▶ [Source information]:

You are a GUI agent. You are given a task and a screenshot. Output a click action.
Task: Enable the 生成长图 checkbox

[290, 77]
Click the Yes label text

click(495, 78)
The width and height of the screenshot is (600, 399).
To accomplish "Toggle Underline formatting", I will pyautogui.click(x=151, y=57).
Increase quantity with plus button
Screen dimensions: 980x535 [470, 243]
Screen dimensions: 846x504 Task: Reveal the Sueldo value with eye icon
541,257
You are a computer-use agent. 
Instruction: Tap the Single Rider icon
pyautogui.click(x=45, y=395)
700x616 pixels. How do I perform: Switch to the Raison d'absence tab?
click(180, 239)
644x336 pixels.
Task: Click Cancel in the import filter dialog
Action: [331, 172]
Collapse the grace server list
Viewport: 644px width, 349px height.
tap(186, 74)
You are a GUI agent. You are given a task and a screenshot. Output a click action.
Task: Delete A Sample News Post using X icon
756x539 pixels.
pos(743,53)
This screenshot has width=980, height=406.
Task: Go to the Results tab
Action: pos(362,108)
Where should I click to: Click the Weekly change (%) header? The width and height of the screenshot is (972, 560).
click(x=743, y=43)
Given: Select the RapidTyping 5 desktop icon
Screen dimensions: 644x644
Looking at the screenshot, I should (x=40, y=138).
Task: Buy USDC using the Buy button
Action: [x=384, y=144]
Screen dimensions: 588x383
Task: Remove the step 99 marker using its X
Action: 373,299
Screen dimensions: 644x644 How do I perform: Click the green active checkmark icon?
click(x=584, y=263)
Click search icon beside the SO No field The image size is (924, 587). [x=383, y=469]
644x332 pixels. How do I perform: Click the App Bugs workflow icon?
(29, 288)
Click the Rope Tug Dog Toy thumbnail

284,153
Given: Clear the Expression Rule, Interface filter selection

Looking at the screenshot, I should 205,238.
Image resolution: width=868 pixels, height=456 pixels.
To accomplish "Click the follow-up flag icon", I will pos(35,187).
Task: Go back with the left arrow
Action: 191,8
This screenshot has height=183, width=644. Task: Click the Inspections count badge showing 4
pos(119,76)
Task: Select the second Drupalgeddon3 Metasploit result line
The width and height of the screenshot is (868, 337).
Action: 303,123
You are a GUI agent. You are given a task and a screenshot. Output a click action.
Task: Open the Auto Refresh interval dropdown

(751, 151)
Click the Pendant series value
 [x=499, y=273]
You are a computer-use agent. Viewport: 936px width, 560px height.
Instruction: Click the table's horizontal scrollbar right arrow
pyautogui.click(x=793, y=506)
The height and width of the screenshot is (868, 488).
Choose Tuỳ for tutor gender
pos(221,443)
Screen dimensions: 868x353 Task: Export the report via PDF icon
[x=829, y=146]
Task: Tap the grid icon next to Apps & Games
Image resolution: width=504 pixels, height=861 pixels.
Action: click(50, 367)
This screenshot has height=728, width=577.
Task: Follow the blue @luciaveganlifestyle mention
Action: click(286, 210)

▶ [What you will do]:
Set down only the lines running from the line with "Image resolution: width=504" to the end of the entries above, both included, exactly as they stand.

▶ [Solution for this exercise]:
Image resolution: width=504 pixels, height=861 pixels.
Action: click(50, 367)
This screenshot has height=728, width=577.
Task: Follow the blue @luciaveganlifestyle mention
Action: click(286, 210)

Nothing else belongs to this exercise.